[To do] Rewrite the rows below as a numbered list, leaving out any blank lines. Omit the pictures from your answer.

[Extracted entries]
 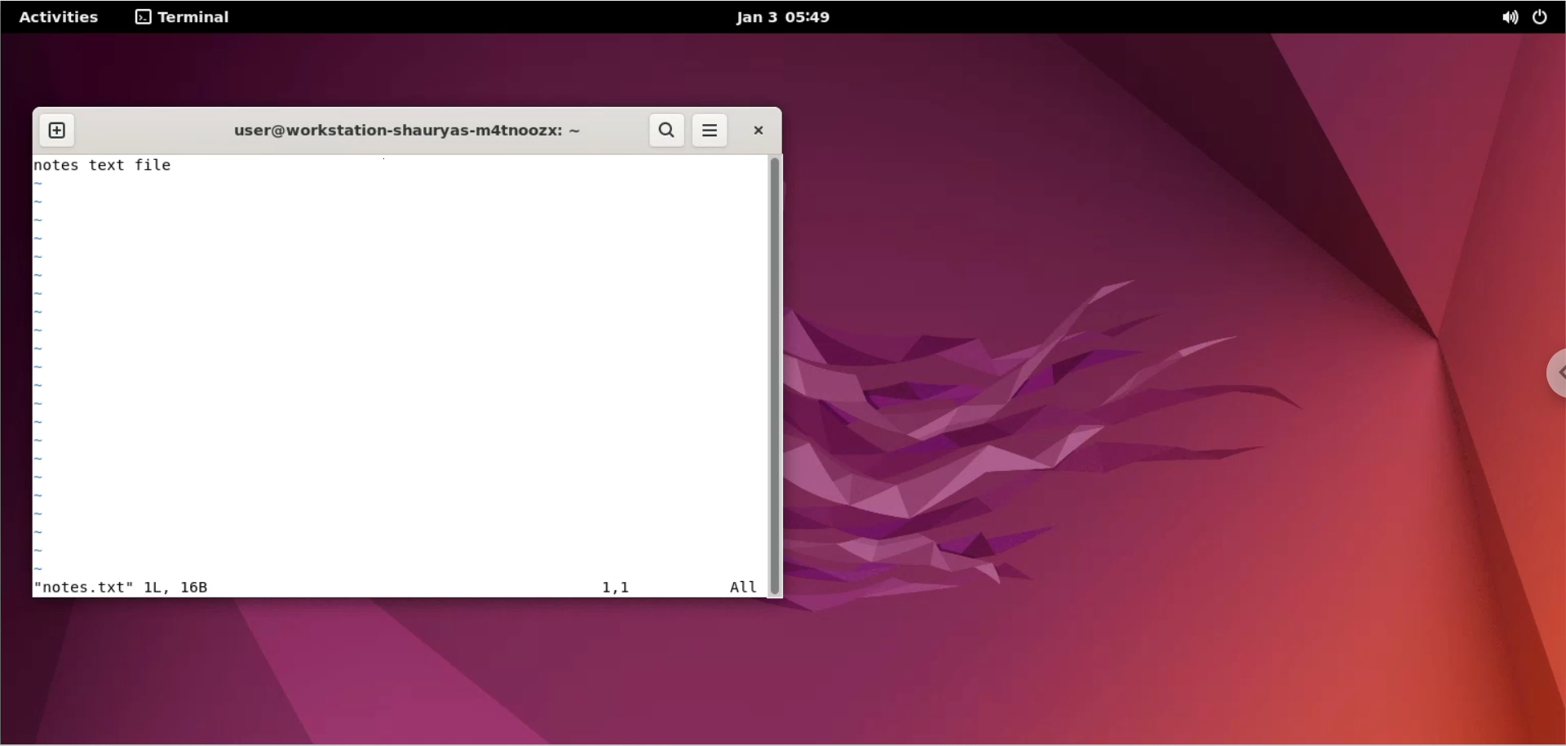 I want to click on menu, so click(x=711, y=132).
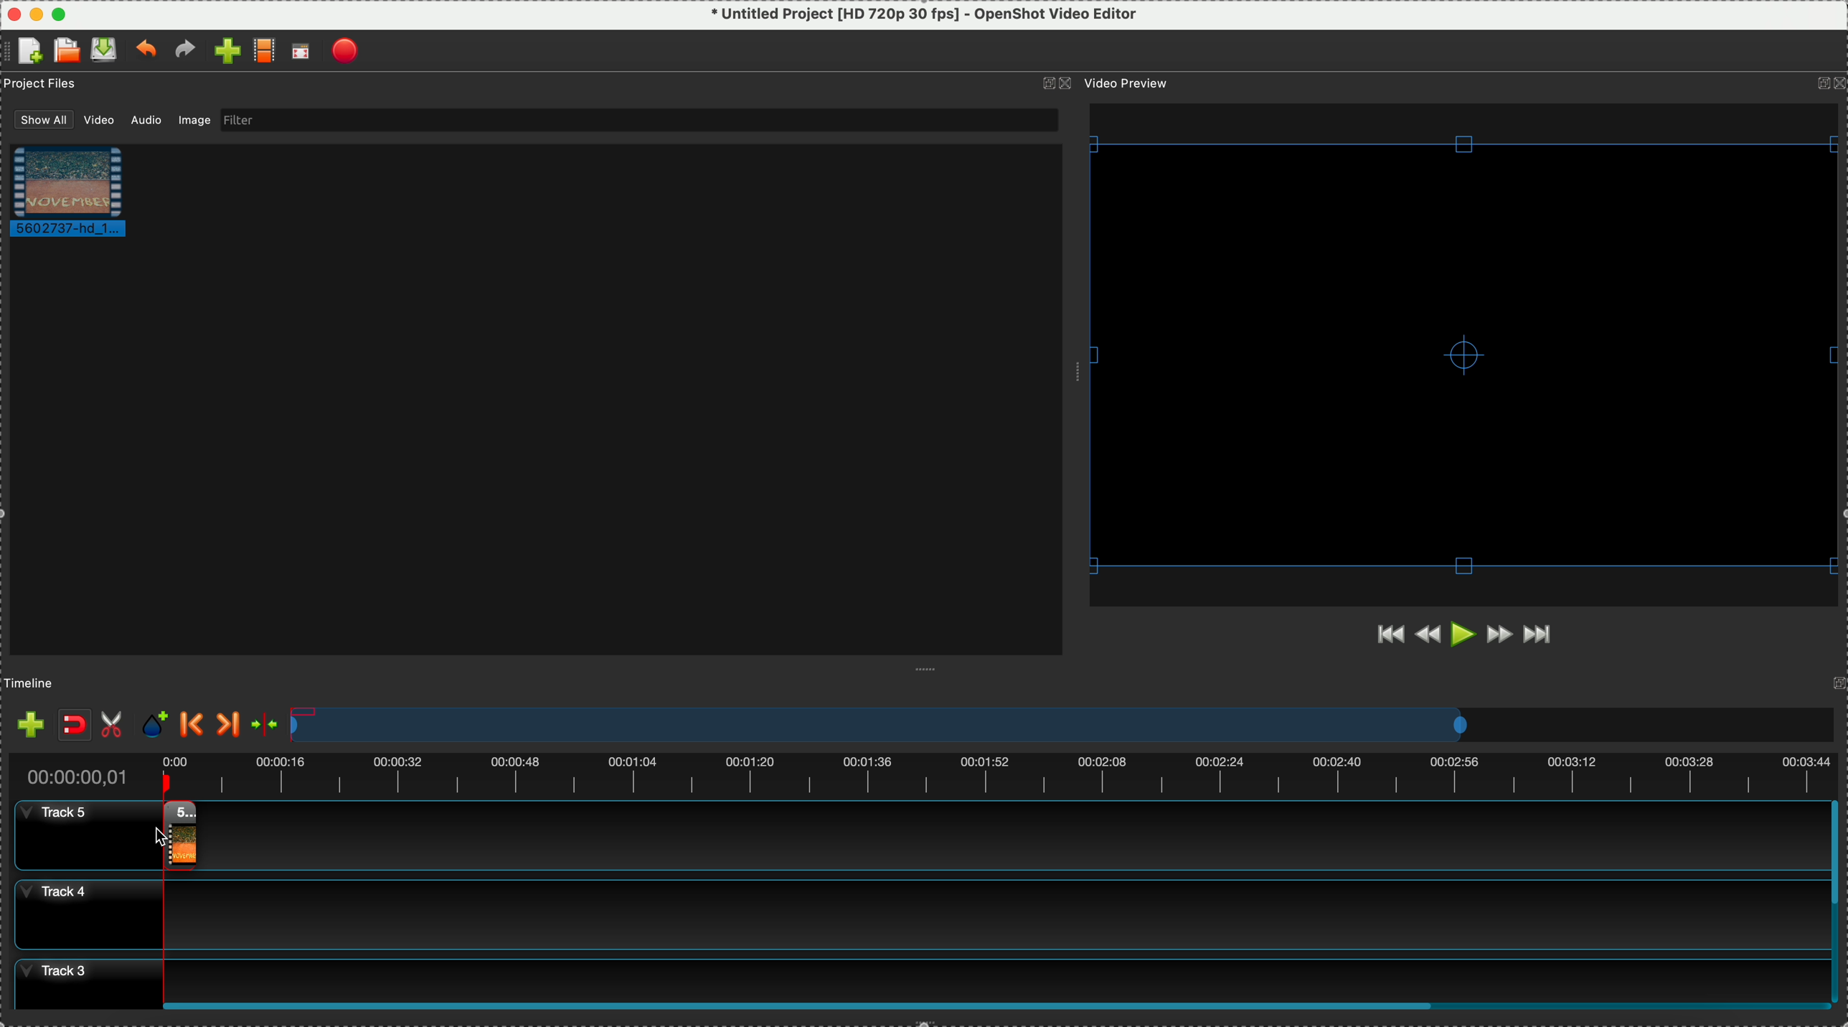 Image resolution: width=1848 pixels, height=1027 pixels. Describe the element at coordinates (222, 51) in the screenshot. I see `import file` at that location.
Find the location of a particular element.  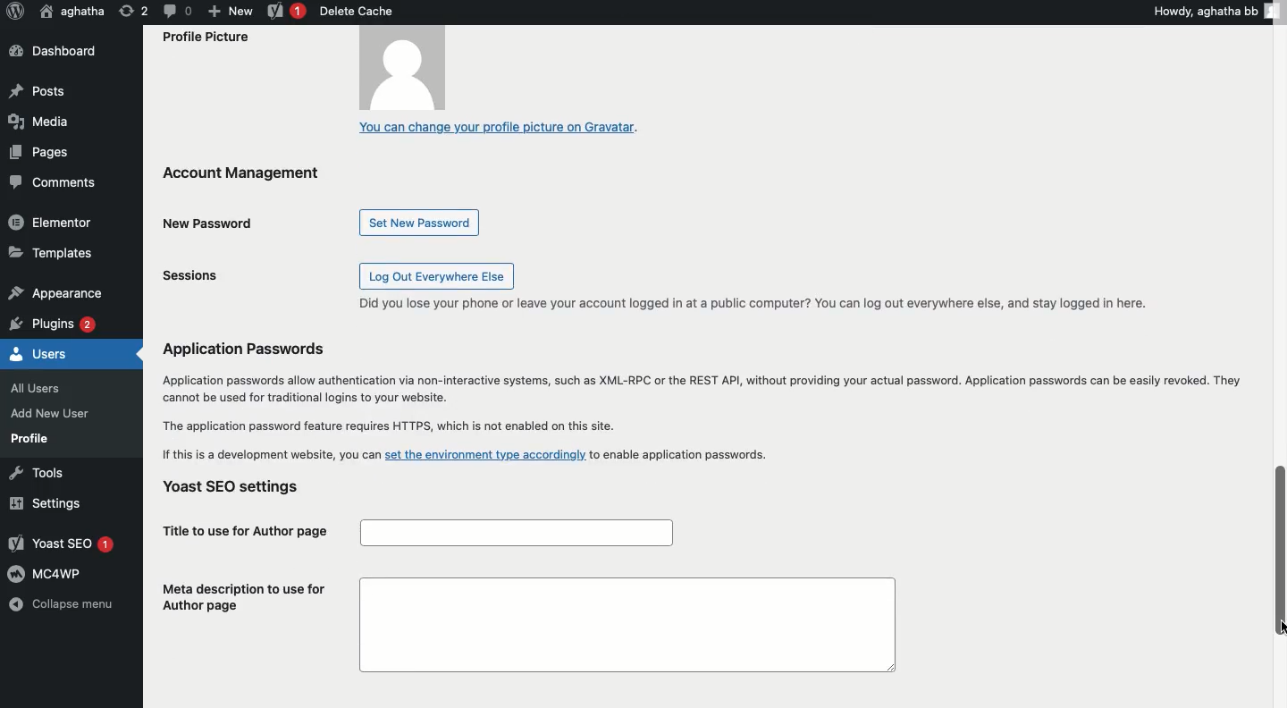

MC4WP is located at coordinates (48, 572).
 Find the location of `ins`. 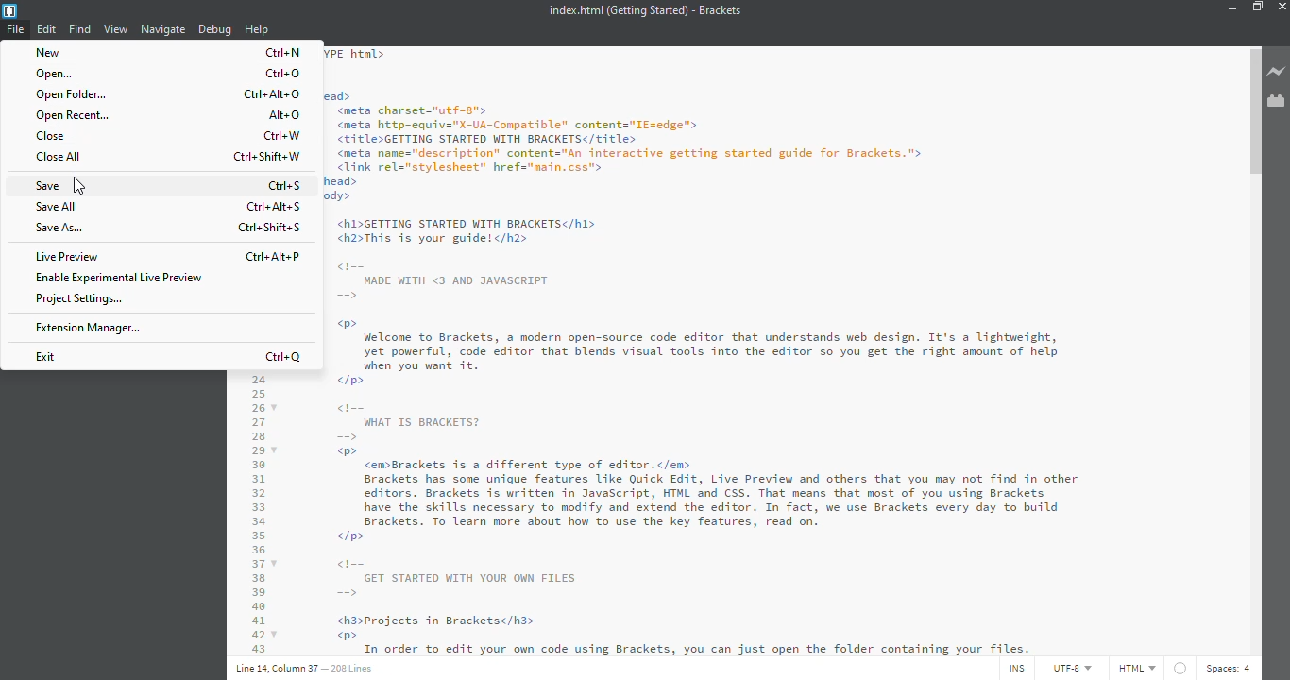

ins is located at coordinates (1014, 667).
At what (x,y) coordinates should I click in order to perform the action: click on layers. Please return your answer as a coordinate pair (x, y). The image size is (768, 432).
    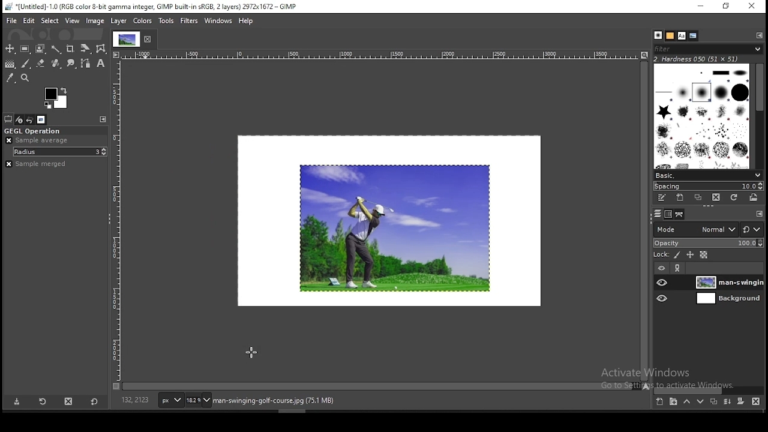
    Looking at the image, I should click on (656, 214).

[Solution to this problem]
1.   I want to click on menu, so click(x=711, y=132).
2.  Image resolution: width=1848 pixels, height=1027 pixels. Describe the element at coordinates (222, 51) in the screenshot. I see `import file` at that location.
3. Find the location of a particular element.  
4. MC4WP is located at coordinates (48, 572).
5.  Find the location of `ins`. 
6. ins is located at coordinates (1014, 667).
7. At what (x,y) coordinates should I click in order to perform the action: click on layers. Please return your answer as a coordinate pair (x, y). The image size is (768, 432).
8.     Looking at the image, I should click on (656, 214).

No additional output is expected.